Leur retraite est calculée sur leur dernier salaire. Mais ce ne serait certainement pas une bonne solution pour les salariés du privé : à la différence du public, un salaire peut considérablement régresser au cours de cette dernière année. La vraie égalité avec les salariés du public serait de revenir au calcul de la retraite sur la base des 10 meilleures années.

Les salariés relevant des régimes spéciaux peuvent bénéficier d’une retraite à taux plein au bout de 37,5 années de cotisation. Alors qu’il faut 40 annuités pour les salariés du privé. Alors qu’il faudra (dans le meilleur des cas) ajouter un trimestre par an à ces 40 annuités à partir de 2008 aussi bien pour les salariés du privé que pour ceux des trois fonctions publiques.

Il n’y a donc pas égalité. Mais tout le problème est de savoir comment établir cette égalité.

Mais cela n’aura aucun sens tant que sévira le chômage de masse et que différer le départ à la retraite obligera des centaines de milliers de jeunes à rester au chômage.

Cela n’aura aucun sens, non plus, tant que la durée moyenne d’une carrière dans le secteur privé sera, comme aujourd’hui, égale à 42 ans.

Dans les conditions actuelles, en effet, obliger les salariés du privé à cotiser au-delà de 42 vers 43 ans pour bénéficier d’une retraite à taux plein relève d’un déni de réalité, d’une volonté de faire chuter dramatiquement le niveau des retraites sans oser l’avouer. Le patronat licencie à tour de bras les salariés de plus de 50 ans et le gouvernement  vient de supprimer le seul frein à cette frénésie : la contribution Delalande qui obligeait à verser entre 8 et 12 mois de salaire pour le licenciement d’un salarié âgé. De plus en plus de salariés du privé (notamment les femmes) partent avec des retraites amputée, de plus en plus proches du minimum vieillesse. Ils seront sans doute la majorité dans 30 ans. Certes, l’égalité est nécessaire. Mais la seule égalité possible, aujourd’hui, si l’on ne veut pas baisser le niveau des retraites, c’est les  40  annuités, dans le privé comme dans le public (fonction publique et régimes « spéciaux »).

La retraite dans le privé avec 25 années de cotisations, et dans le public calculée sur les 6 derniers mois sans prime, cela revient a peu près au même.

Si le calcul se faisait sur les 25 meilleures années dans le public, primes incluses, elles seront plus élevées.

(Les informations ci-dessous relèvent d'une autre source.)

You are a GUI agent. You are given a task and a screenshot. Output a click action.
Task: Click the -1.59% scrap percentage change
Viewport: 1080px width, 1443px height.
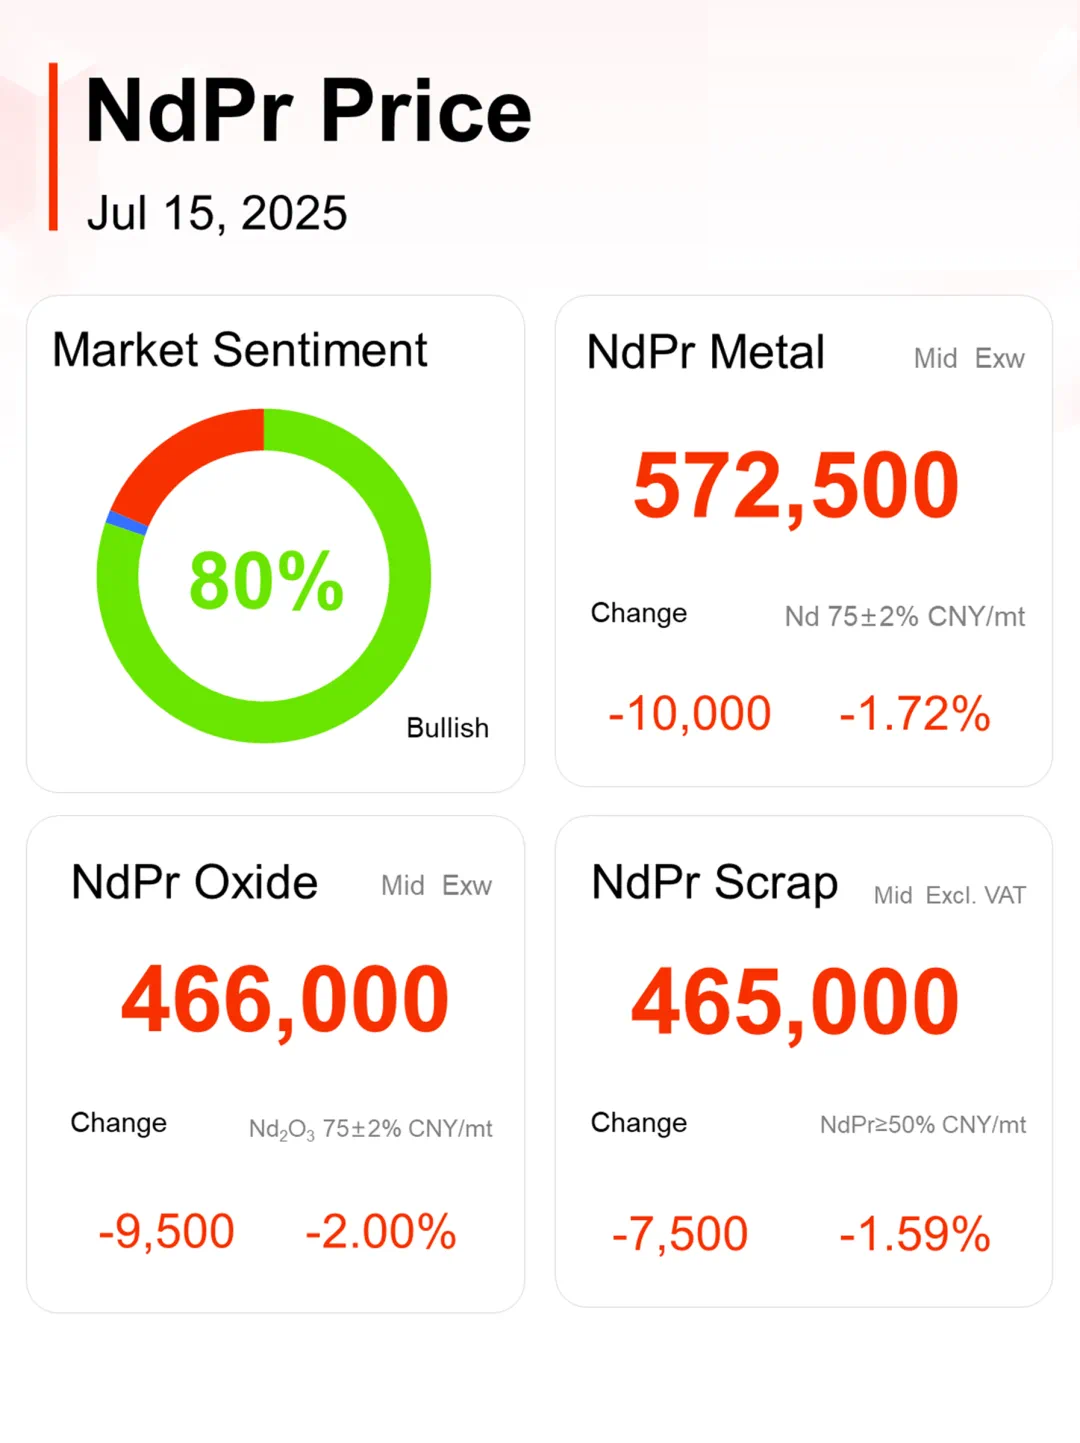[x=914, y=1234]
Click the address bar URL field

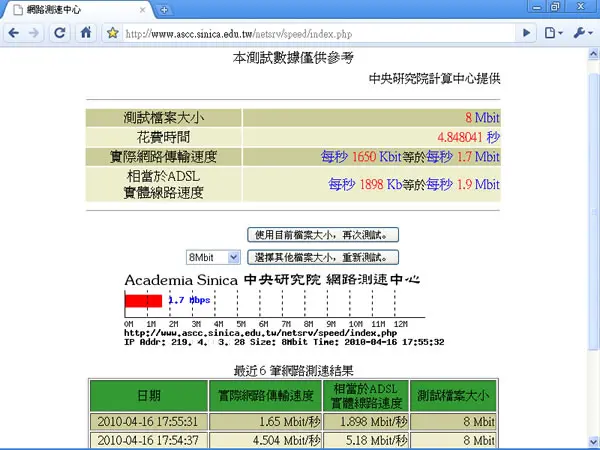point(321,34)
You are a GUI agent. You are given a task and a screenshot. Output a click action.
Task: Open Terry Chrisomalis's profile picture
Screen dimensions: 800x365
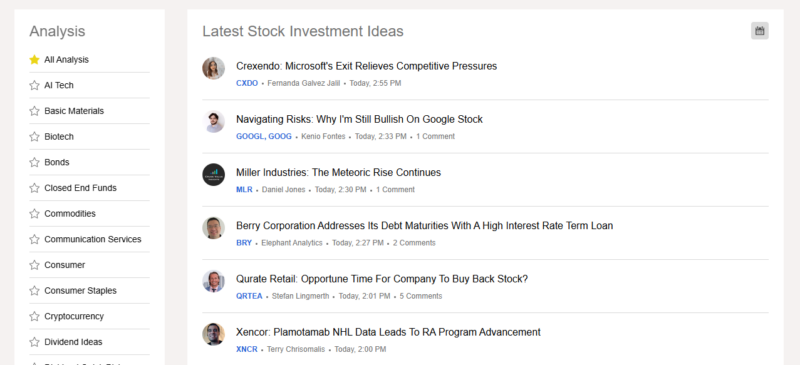(213, 334)
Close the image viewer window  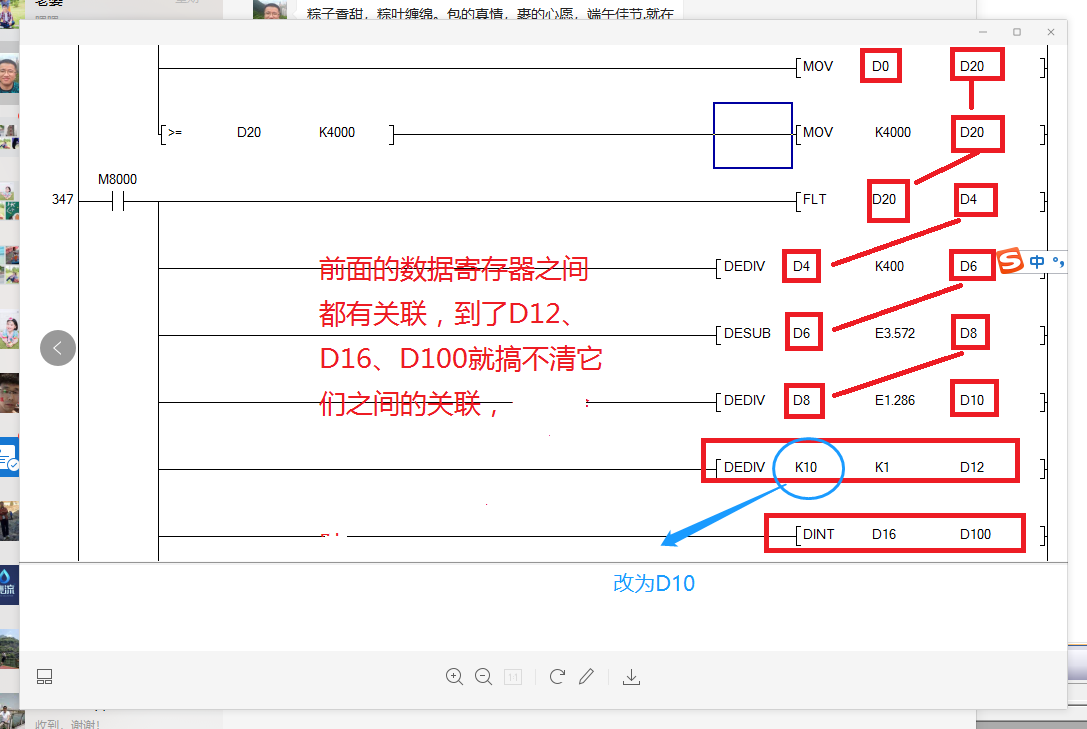point(1051,32)
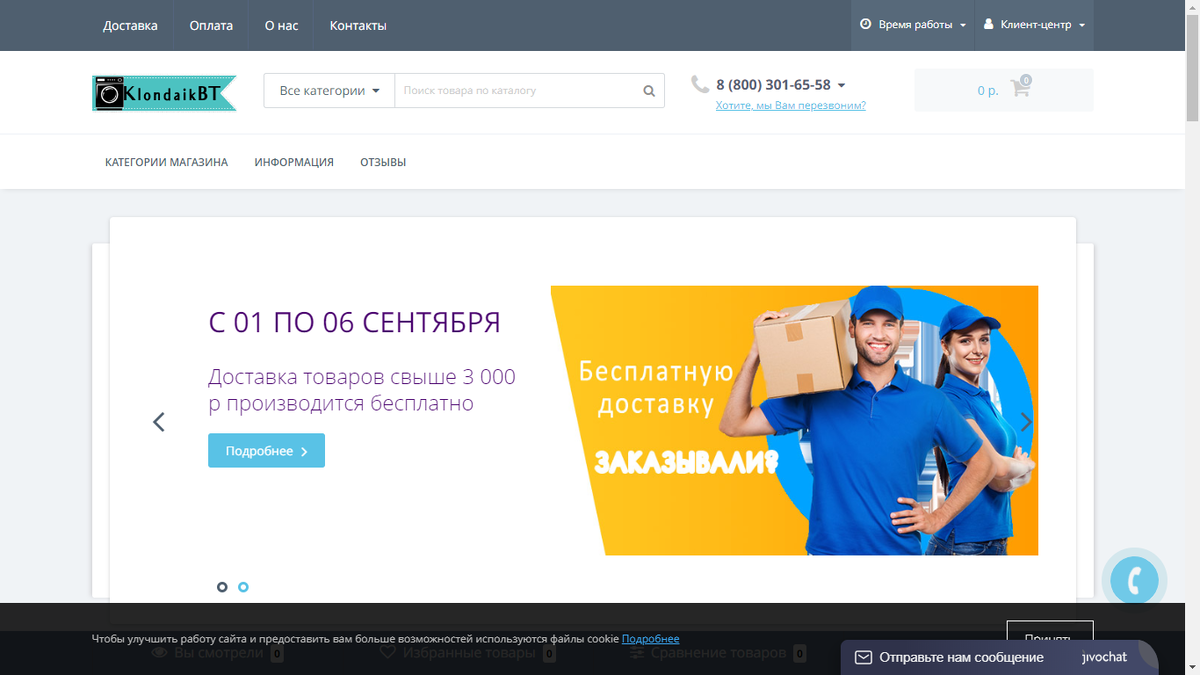
Task: Open the shopping cart icon
Action: [x=1020, y=88]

Comment financer les retraites ?

L’alignement des régimes spéciaux de retraites sur les autres régimes de retraite des salariés ne concernerait que 1,6 %  des retraités en 2025. Il serait donc, de toute façon, parfaitement vain d’attendre de cette réforme une solution au financement des retraites. .

C’est pourquoi il est nécessaire de revenir sur la question du financement des retraites. C’est là que se situe la clé du problème. La réforme Fillon ne créait pas de nouvelles ressources pour les retraites. Pour cette loi, l’équilibre financier sera le produit de l’allongement de la durée de cotisation et de la baisse du montant des retraites.

Ce qui signifie que dans 30 ans, vieillesse et pauvreté redeviendront synonymes pour la majorité des salariés en retraite, comme il y a 40 ans !

Pourtant, selon le Conseil d’Orientation des Retraites et le rapport Charpin avait calculé qu’il était possible de maintenir le niveau des retraites à condition d’augmenter les cotisations retraites de 15 poins en 40 ans. Cela représente une augmentation de 0,38 point par an. A part le Medef, qui peut prétendre qu’une augmentation de 0,25 point pour les cotisations patronales et de 0,13 points pour les cotisations salariales serait insupportable ? C’est, au contraire, non seulement possible mais souhaitable. Cela serait possible car cela n’empêcherait ni les profits ni les salaires directs d’augmenter. Cela permettrait de financer des retraites égales à 75 % du salaire et (en augmentant plus rapidement le taux des cotisations patronales) de commencer à répartir autrement les richesses. Cela permettrait de commencer à reprendre au capital les 160 milliards d’euros annuels gagnés par les profits au détriment des salaires au cours des 25 dernières années.

L’égalisation des retraites se ferait alors par le haut et non par le bas comme le veulent le gouvernement et le Medef.